The Limits of the Digital Potter

Here's the problem with letting algorithms shape us: They don't understand the clay.

A potter knows the properties of clay — its strengths, its limits, the way it responds to pressure. But AI doesn't know us in this way. It only knows our patterns. It can predict what we'll buy, but it can't understand why we weep at a funeral. It can recommend a song, but it can't grasp the meaning of the lyrics.

In the Gospel of John, Jesus says, "I am the good shepherd. I know my own and my own know me" (John 10:14). The Greek word for "know" here is ginosko — a deep, relational knowledge. It's the kind of knowing that comes from presence, not data. Algorithms don't ginosko us. They aggregate us. To exploit us.

Reclaiming the Potter's Touch

So how do we resist the digital shaping of our identities? Not by rejecting technology entirely, but by remembering the original Potter.

Seek Faces, Not Just Feeds

Algorithms thrive on abstraction. They reduce people to data points. But the Imago Dei is embodied. It's in the wrinkles of an elderly person's face, the laughter of a child, the tears of a friend. Spend time with people in unmediated ways.

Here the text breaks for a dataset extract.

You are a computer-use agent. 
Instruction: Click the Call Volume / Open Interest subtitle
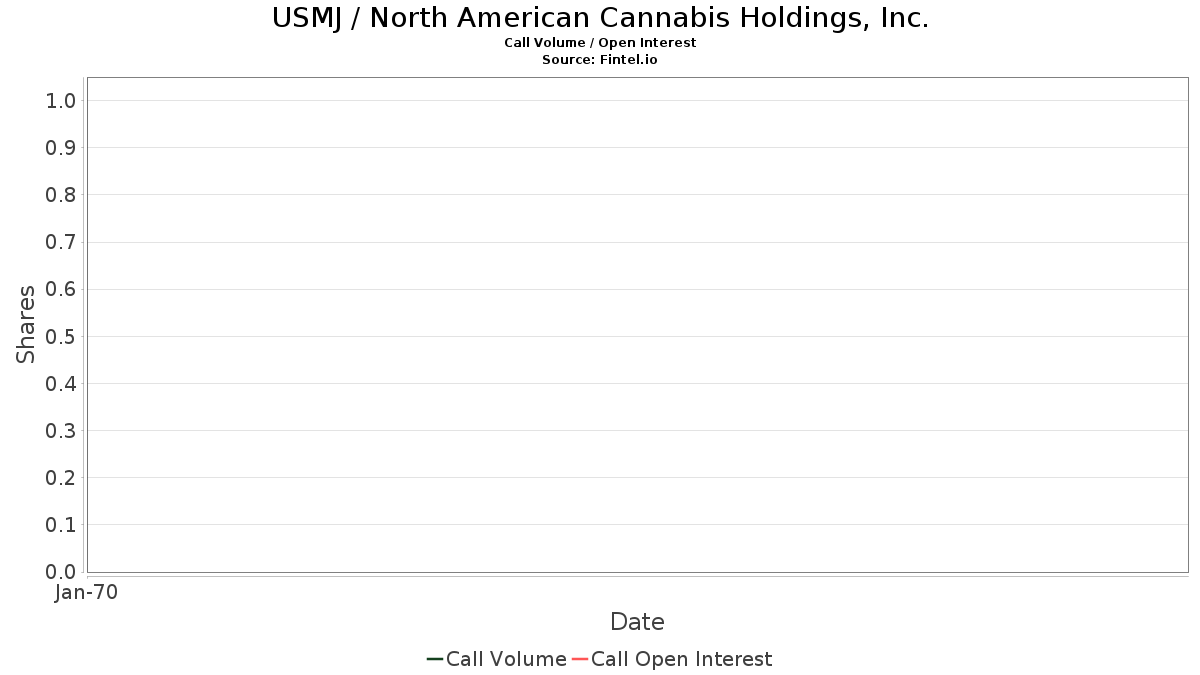point(600,43)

Create, Don't Just Consume

God is a creator, and we're made in His image. When we create — whether it's art, music, writing, or even a meal — we're participating in the divine act of bringing order to chaos. Algorithms can generate content, but they can't create meaning. That's our job.

The Clay's Lament

There's a beautiful line in the prophet Isaiah: "But now, O Lord, you are our Father; we are the clay, and you are our potter; we are all the work of your hand" (Isaiah 64:8). The clay doesn't resist the potter. It trusts the hands that shape it.

In the digital age, we're being shaped by many hands — some gentle, some greedy, some indifferent. But the original Potter is still at work, tending and caring for his clay (or his sheep depending on which metaphor you prefer). The question is: Which hands will we let define us?